■ **Material for this task**:

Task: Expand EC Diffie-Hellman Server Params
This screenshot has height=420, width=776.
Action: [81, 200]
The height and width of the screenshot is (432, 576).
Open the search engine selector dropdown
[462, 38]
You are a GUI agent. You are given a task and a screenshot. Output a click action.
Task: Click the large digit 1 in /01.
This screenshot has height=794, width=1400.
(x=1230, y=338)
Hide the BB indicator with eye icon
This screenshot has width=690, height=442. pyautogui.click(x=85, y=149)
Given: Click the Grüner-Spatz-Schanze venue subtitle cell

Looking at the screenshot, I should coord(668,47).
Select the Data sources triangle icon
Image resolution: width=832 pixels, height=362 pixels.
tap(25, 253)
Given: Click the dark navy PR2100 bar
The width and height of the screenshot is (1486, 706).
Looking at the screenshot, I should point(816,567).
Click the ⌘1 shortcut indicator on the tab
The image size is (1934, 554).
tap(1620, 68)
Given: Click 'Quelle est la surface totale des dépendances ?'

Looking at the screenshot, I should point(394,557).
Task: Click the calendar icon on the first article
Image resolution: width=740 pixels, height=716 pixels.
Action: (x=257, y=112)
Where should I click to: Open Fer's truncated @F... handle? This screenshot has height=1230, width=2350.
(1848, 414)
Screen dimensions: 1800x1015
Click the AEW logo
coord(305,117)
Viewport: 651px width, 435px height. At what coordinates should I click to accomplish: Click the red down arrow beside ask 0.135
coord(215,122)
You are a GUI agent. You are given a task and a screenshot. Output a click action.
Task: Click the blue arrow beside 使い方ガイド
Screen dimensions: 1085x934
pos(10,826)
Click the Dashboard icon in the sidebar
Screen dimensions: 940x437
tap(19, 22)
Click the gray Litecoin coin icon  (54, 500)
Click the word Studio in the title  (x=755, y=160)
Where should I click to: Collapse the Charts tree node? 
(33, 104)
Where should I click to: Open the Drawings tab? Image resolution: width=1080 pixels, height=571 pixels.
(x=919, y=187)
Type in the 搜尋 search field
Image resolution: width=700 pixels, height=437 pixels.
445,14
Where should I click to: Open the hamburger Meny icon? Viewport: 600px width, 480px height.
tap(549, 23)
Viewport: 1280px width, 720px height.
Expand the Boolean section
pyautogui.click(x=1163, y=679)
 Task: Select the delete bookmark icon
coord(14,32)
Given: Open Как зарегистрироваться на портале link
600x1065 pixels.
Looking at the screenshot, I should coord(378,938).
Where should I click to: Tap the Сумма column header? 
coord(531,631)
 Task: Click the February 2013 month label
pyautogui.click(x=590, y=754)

■ **Exercise**: Print every line of the records above without a single difference.

■ **Response area**:
Task: Expand EC Diffie-Hellman Server Params
This screenshot has height=420, width=776.
Action: [81, 200]
The height and width of the screenshot is (432, 576).
Open the search engine selector dropdown
[462, 38]
You are a GUI agent. You are given a task and a screenshot. Output a click action.
Task: Click the large digit 1 in /01.
This screenshot has height=794, width=1400.
(x=1230, y=338)
Hide the BB indicator with eye icon
This screenshot has width=690, height=442. pyautogui.click(x=85, y=149)
Given: Click the Grüner-Spatz-Schanze venue subtitle cell

Looking at the screenshot, I should coord(668,47).
Select the Data sources triangle icon
Image resolution: width=832 pixels, height=362 pixels.
tap(25, 253)
Given: Click the dark navy PR2100 bar
The width and height of the screenshot is (1486, 706).
Looking at the screenshot, I should point(816,567).
Click the ⌘1 shortcut indicator on the tab
The image size is (1934, 554).
tap(1620, 68)
Given: Click 'Quelle est la surface totale des dépendances ?'

Looking at the screenshot, I should point(394,557).
Task: Click the calendar icon on the first article
Image resolution: width=740 pixels, height=716 pixels.
Action: (x=257, y=112)
Where should I click to: Open Fer's truncated @F... handle? This screenshot has height=1230, width=2350.
(1848, 414)
Screen dimensions: 1800x1015
Click the AEW logo
coord(305,117)
Viewport: 651px width, 435px height. At what coordinates should I click to accomplish: Click the red down arrow beside ask 0.135
coord(215,122)
You are a GUI agent. You are given a task and a screenshot. Output a click action.
Task: Click the blue arrow beside 使い方ガイド
Screen dimensions: 1085x934
pos(10,826)
Click the Dashboard icon in the sidebar
Screen dimensions: 940x437
tap(19, 22)
Click the gray Litecoin coin icon  (54, 500)
Click the word Studio in the title  (x=755, y=160)
Where should I click to: Collapse the Charts tree node? 
(33, 104)
Where should I click to: Open the Drawings tab? Image resolution: width=1080 pixels, height=571 pixels.
(x=919, y=187)
Type in the 搜尋 search field
Image resolution: width=700 pixels, height=437 pixels.
445,14
Where should I click to: Open the hamburger Meny icon? Viewport: 600px width, 480px height.
tap(549, 23)
Viewport: 1280px width, 720px height.
Expand the Boolean section
pyautogui.click(x=1163, y=679)
 Task: Select the delete bookmark icon
coord(14,32)
Given: Open Как зарегистрироваться на портале link
600x1065 pixels.
Looking at the screenshot, I should coord(378,938).
Where should I click to: Tap the Сумма column header? 
coord(531,631)
 Task: Click the February 2013 month label
pyautogui.click(x=590, y=754)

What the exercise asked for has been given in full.